Acting Assistant Attorney General Richard A. Powers of the Justice Department’s Antitrust Division issued the following statement today after the Federal Trade Commission (FTC) voted to withdraw from the 2020 Vertical Merger Guidelines, which had been issued jointly with, and remain in place at, the Department of Justice:

“The Department of Justice is conducting a careful review of the Horizontal Merger Guidelines and the Vertical Merger Guidelines to ensure they are appropriately skeptical of harmful mergers. Both documents are designed to provide increased transparency and guidance to the public on how the department makes law enforcement decisions. The department’s review has already identified several aspects of the guidelines that deserve close scrutiny, and we will work closely with the FTC to update them as appropriate.    

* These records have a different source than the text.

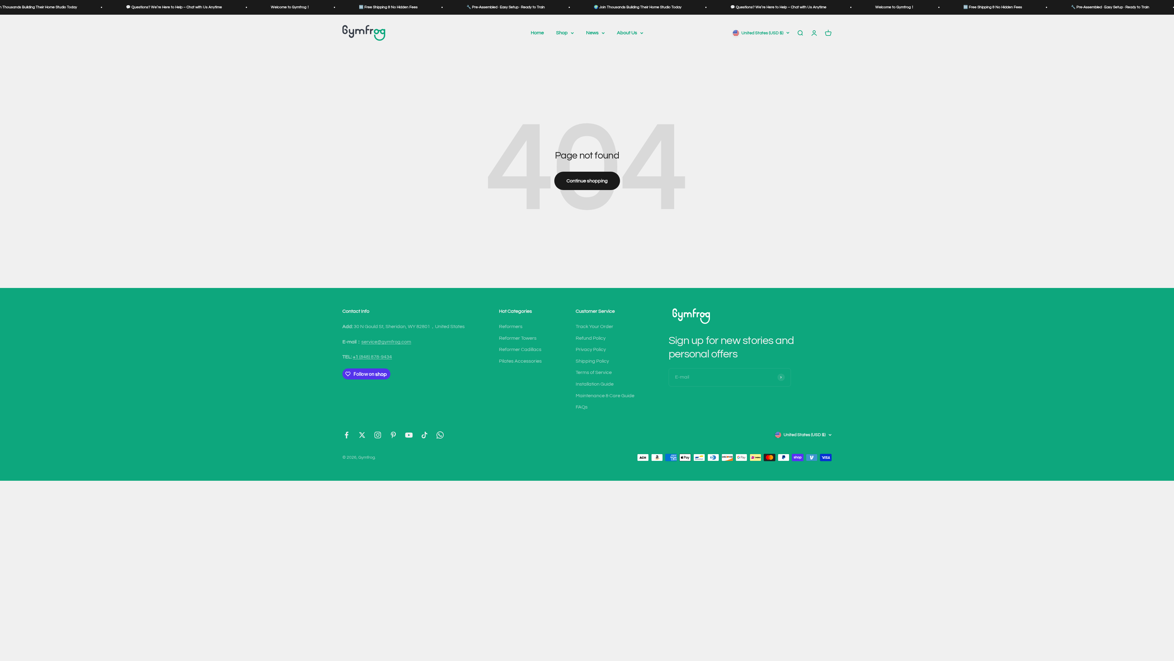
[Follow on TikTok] (424, 435)
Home (537, 32)
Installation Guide (595, 384)
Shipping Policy (592, 361)
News (592, 32)
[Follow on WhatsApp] (440, 435)
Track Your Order (594, 326)
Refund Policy (591, 338)
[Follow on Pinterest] (393, 435)
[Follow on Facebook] (346, 435)
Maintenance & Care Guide (605, 395)
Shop (562, 32)
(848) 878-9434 (372, 356)
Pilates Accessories (520, 361)
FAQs (582, 407)
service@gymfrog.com (386, 341)
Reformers (510, 326)
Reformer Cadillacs (520, 349)
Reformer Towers (518, 338)
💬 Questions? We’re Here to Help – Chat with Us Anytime (110, 7)
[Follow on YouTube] (409, 435)
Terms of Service (594, 372)
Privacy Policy (591, 349)
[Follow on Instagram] (378, 435)
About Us (627, 32)
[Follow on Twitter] (362, 435)
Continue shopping (587, 180)
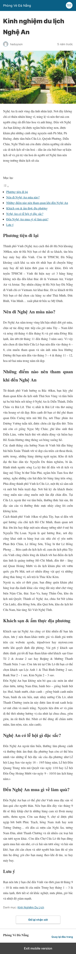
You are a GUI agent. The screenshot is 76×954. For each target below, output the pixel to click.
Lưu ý (10, 225)
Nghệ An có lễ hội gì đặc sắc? (24, 214)
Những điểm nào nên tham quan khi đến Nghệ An (37, 203)
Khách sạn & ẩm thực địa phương (27, 208)
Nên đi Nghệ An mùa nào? (23, 197)
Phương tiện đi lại (17, 192)
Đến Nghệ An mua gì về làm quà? (27, 219)
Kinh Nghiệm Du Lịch (31, 907)
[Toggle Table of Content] (6, 186)
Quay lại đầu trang (62, 936)
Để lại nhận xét (38, 919)
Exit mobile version (38, 948)
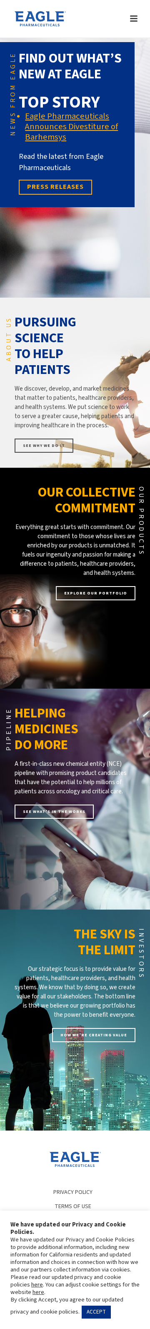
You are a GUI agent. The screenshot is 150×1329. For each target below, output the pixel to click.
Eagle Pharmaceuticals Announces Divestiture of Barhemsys (71, 126)
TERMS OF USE (73, 1206)
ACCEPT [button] (96, 1312)
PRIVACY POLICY (72, 1192)
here (37, 1284)
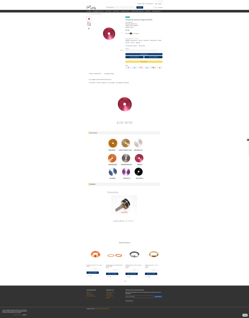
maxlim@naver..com (110, 292)
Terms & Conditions (91, 296)
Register (139, 3)
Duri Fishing (91, 7)
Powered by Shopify (104, 308)
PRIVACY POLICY (17, 314)
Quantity (127, 48)
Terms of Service (109, 296)
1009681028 (135, 25)
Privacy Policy (90, 294)
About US (89, 292)
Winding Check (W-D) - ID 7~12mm (94, 265)
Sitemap (108, 297)
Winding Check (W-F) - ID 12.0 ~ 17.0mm (152, 266)
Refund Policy (109, 294)
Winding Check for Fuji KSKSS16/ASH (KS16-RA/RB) (114, 266)
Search (140, 7)
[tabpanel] (134, 263)
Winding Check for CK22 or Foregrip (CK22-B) (133, 266)
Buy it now (144, 61)
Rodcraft (132, 27)
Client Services (149, 3)
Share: (126, 65)
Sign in (144, 3)
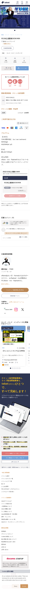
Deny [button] (15, 586)
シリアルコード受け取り (7, 491)
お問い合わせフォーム (16, 302)
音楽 (2, 34)
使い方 (3, 483)
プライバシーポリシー (7, 534)
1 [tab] (14, 30)
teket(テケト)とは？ (6, 501)
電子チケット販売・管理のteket (10, 467)
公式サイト (8, 310)
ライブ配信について (6, 511)
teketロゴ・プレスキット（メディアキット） (13, 522)
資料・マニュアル (6, 516)
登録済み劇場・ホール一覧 (8, 519)
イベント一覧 (24, 467)
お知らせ (3, 547)
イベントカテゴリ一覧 (7, 478)
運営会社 (3, 544)
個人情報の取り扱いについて (8, 539)
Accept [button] (24, 586)
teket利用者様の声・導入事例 (9, 514)
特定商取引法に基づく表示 (8, 541)
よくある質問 (4, 486)
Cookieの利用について (7, 536)
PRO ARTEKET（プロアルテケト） (10, 489)
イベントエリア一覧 (6, 481)
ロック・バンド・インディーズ (13, 34)
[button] (10, 368)
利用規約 (3, 531)
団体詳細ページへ (15, 296)
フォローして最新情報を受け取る (15, 290)
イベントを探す (5, 476)
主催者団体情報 (7, 48)
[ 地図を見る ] (7, 43)
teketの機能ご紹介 (6, 509)
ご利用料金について (6, 506)
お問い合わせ (4, 549)
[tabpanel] (15, 17)
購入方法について (24, 123)
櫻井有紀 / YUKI (7, 269)
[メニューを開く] (27, 2)
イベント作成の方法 (6, 503)
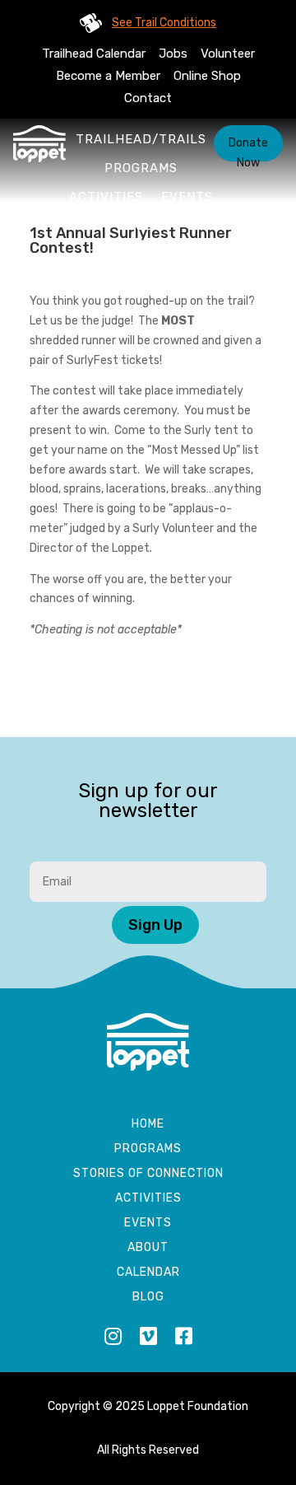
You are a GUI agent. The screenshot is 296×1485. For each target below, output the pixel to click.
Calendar (148, 1273)
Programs (141, 168)
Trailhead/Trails (141, 139)
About (141, 225)
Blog (148, 1297)
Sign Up (155, 925)
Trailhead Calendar (94, 53)
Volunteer (228, 53)
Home (148, 1124)
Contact (148, 98)
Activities (106, 196)
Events (187, 196)
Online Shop (207, 75)
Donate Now (248, 148)
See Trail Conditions (164, 23)
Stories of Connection (148, 1174)
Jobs (173, 53)
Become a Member (108, 75)
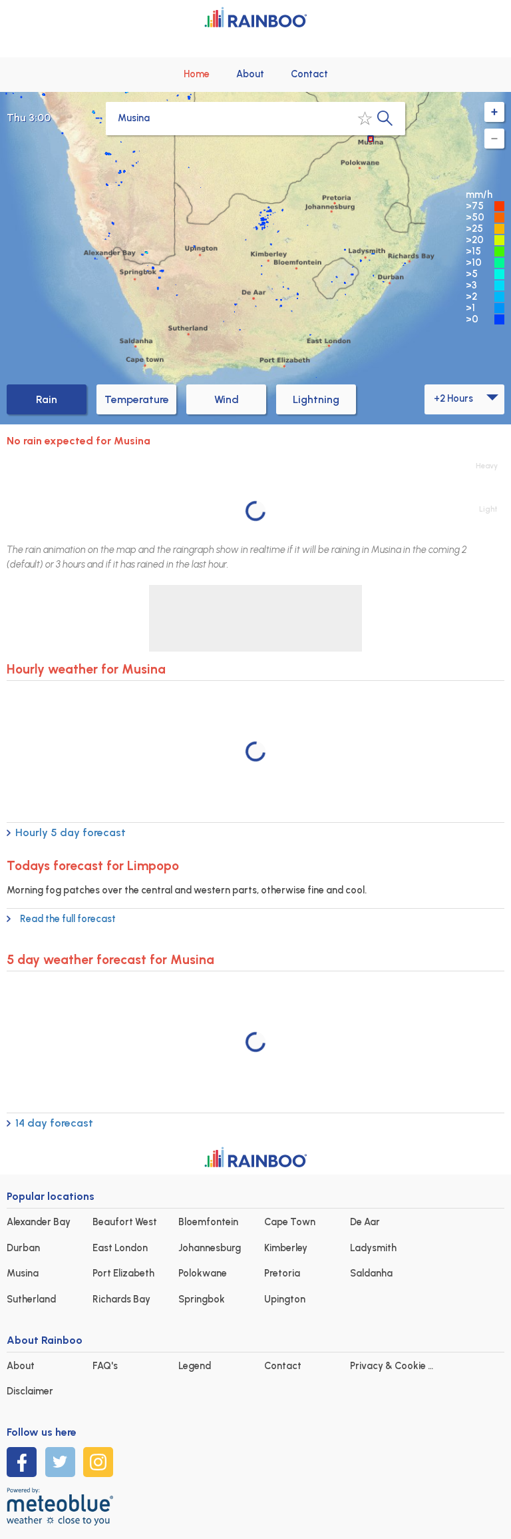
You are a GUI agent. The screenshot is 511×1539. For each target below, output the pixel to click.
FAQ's (105, 1366)
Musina (23, 1273)
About (250, 74)
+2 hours (453, 398)
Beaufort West (124, 1222)
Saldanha (371, 1273)
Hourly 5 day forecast (70, 832)
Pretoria (282, 1273)
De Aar (365, 1222)
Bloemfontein (208, 1222)
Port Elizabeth (123, 1273)
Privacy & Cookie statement (412, 1366)
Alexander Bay (39, 1222)
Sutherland (31, 1299)
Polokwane (202, 1273)
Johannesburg (209, 1248)
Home (197, 74)
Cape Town (289, 1222)
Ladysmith (373, 1248)
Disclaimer (30, 1391)
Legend (194, 1366)
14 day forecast (54, 1123)
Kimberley (285, 1248)
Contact (309, 74)
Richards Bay (121, 1299)
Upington (284, 1299)
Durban (23, 1248)
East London (120, 1248)
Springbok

“The department continues to collaborate with the FTC on a robust public engagement process to seek comment on ways the Vertical Merger Guidelines could be improved. Public comment, which has not yet been sought on the substantial changes made to the published version of the Vertical Merger Guidelines, will be helpful in considering a range of questions, including the following areas that staff has identified warrant consideration:   

  1. Whether the Vertical Merger Guidelines create confusion as to the merging parties’ burden to establish that the elimination of double marginalization is verifiable, merger specific and will likely be passed through to consumers. 
  2. Whether the Vertical Merger Guidelines unduly emphasize the quantification of price effects, which is not the only means to determine that a vertical merger is unlawful.[1] 
  3. Whether the Vertical Merger Guidelines appropriately account for the traditional burden shifting framework applied by U.S. courts in their review of mergers.[2] For example, some have suggested that descriptions of how the department may consider offsetting incentives in determining the net effect of a transaction suggests a deviation from the prevailing legal framework in which the department may establish in court a prima facie case based on evidence of harm alone.[3]
  4. Whether the Vertical Merger Guidelines should more fully explain, as some have suggested would be appropriate, the range of circumstances that can lead to a concern that a merger may have anticompetitive effects.[4] 
  5. Whether the Vertical Merger Guidelines would benefit from further elaboration of the circumstances in which mergers raise concerns of harm related to the evasion of regulation.

“The Justice Department recognizes the substantial benefit of providing transparency on these and all of the other issues touched on by the Vertical Merger Guidelines, and will work closely with the FTC as this process continues.”


[1] See United States v. AT&T, Inc., 916 F.3d 1029, 1045 (2019) (“Preliminarily, the court does not hold that quantitative evidence of price increase is required in order to prevail on a Section 7 challenge.  Vertical mergers can create harms beyond higher prices for consumers, including decreased product quality and reduced innovation.”)   

[2] See United States v. Baker Hughes, 908 F.2d 981, 982-83 (D.C. Cir. 1990) (cited in AT&T, 916 F.3d at 1032). 

[3] See Carl Shapiro, Vertical Mergers and Input Foreclosure Lessons from the AT&T/Time Warner Case, 59 Rev. of Indus. Org. 303 (2021) (noting risks associated with requiring quantification of net harm as part of the government’s prima facie case, and benefits of the sequencing in the Baker Hughes framework in the context of vertical mergers).